Okja, the new movie by Korean writer/director Bong Joon-ho, starts a limited run at the TIFF Bell Lightbox on Wednesday (June 28). An unclassifiable adventure-cum-satire about a little girl who’ll do anything to protect her giant hippo-pig, the film will screen nightly at 7 pm through Tuesday, July 4, paired in a series of Bong double-bills. This will be Okja’s only theatrical showing in all of Canada.

That’s because the film also drops on Netflix worldwide on Wednesday (June 28). Theatrical play would seem antithetical to the concept of a Netflix original, but Okja is an exception: it premiered in competition at the Cannes Film Festival just last month, marking it as a proper contribution to world cinema. There was a red carpet with Tilda Swinton and Jake Gyllenhaal! Sure, the audience booed the Netflix logo, but they applauded at the end! A movie like that can’t go straight to streaming, can it? That would be wrong.

And so, partly to soothe the rage of film Twitter and partly to nudge the movie into this year’s awards conversation, Netflix is screening Okja in theatres in New York, Los Angeles and Toronto. At the Lightbox you can see it on the big screen with a proper Dolby Atmos soundtrack, or you can watch it at home on whatever set-up you have – projector, smart TV, laptop, tablet, even your phone.

Once upon a time, a theatrical run conferred legitimacy on a movie. Ever since the direct-to-video market emerged in the late 80s, there’s been a clear distinction between films that play on the big screen and those that aren’t deemed worthy of the expense of a 35mm print run. About a decade ago, digital technology made it much cheaper to screen a film in a theatre, but right around that time, audiences started saving their money for blockbusters and event movies, watching everything else at home.

Netflix lives in that niche, as do rival streaming services like Amazon Prime Video and Crave TV. But if a given title doesn’t make it onto the first tier of the menu, its intended audience might never find it.

Okja isn’t likely to have that problem, because as a Netflix property the company will promote the crap out of it, pushing it to the top of every “If you liked that, you’ll like this” algorithm. (Surely you noticed how all roads led to Iron Fist earlier this year.) And the theatrical release, however small, has industry watchers talking about the company’s radical new marketing, while movie buffs get to see the film the way it was meant to be seen.

Either way, though, Netflix wins. It’s seen as a positive force in world cinema, and Bong’s weird little movie gets a boost it might never have gotten from a Hollywood studio. But honestly, there’s no way Okja could’ve ever been made by a Hollywood studio.

The thing no one’s talking about (yet) is that Okja is really, really weird. Bong doesn’t do conventional cinema his films freely mix genres and change tones in order to build their own distinctive vibe.

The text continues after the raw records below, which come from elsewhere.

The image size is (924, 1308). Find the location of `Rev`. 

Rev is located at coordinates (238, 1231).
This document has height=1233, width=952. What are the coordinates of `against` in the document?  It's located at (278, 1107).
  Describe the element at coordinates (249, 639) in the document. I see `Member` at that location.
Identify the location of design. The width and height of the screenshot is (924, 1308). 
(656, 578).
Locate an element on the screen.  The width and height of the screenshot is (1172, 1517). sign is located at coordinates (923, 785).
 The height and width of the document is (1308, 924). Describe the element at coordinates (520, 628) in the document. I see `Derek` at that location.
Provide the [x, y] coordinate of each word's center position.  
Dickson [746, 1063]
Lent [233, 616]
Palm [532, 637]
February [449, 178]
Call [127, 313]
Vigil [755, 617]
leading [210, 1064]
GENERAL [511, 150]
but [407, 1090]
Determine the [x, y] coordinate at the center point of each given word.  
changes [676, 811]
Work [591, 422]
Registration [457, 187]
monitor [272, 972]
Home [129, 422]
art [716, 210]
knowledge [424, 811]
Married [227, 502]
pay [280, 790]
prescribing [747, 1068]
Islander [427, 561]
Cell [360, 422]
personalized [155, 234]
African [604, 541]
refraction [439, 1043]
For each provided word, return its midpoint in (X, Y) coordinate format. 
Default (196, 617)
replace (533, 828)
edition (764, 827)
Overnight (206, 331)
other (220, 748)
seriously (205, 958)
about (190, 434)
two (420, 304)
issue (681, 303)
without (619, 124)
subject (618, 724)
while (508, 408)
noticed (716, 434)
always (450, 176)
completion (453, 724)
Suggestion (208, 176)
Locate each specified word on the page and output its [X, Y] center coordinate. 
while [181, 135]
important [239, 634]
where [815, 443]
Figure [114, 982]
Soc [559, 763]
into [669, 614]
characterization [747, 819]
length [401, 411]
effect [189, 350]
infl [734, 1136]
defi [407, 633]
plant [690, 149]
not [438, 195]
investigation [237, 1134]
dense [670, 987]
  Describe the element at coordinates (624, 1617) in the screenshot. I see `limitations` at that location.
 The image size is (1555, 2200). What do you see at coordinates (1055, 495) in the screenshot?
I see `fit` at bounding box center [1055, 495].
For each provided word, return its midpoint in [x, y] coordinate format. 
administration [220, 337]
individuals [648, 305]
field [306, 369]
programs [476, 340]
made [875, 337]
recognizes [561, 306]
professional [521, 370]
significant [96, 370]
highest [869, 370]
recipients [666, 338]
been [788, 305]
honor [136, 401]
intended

His post-apocalyptic thriller Snowpiercer and his kaiju movie The Host are as beloved for their cockeyed satire as for their fantastical storylines, while his detective movies Memories Of Murder and Mother are more than willing to meander away from the noir concepts at their core to meditate on their protagonists’ lives and personal failings. 

While Okja could be described as a girl-and-her-creature story not unlike E.T. The Extra-Terrestrial, its Korean hero and freewheeling tone mean it would never be a blockbuster on the scale of Steven Spielberg’s beloved classic – except possibly in South Korea, where Bong’s movies regularly set box-office records.

Of course, Okja isn’t going to do that because South Korean theatre chains are refusing to show it. They’d rather lose money than serve as a marketing tool for Netflix, a service that’s seen as destroying the theatrical release model. I can sort of see their point, even though it’s ultimately suicidal.

See, Netflix is going to keep buying up more and more movies for the same reason it keeps launching more and more TV shows: it’s a lot more profitable to own content than to licence it. There will always be competition from movie theatres, but Netflix exists as competition for the theatrical model it doesn’t have to offer the same movies. But when one of its movies does make it to the big screen – especially one as weird and precious as Okja – we should take advantage of that opportunity. It won’t happen too often.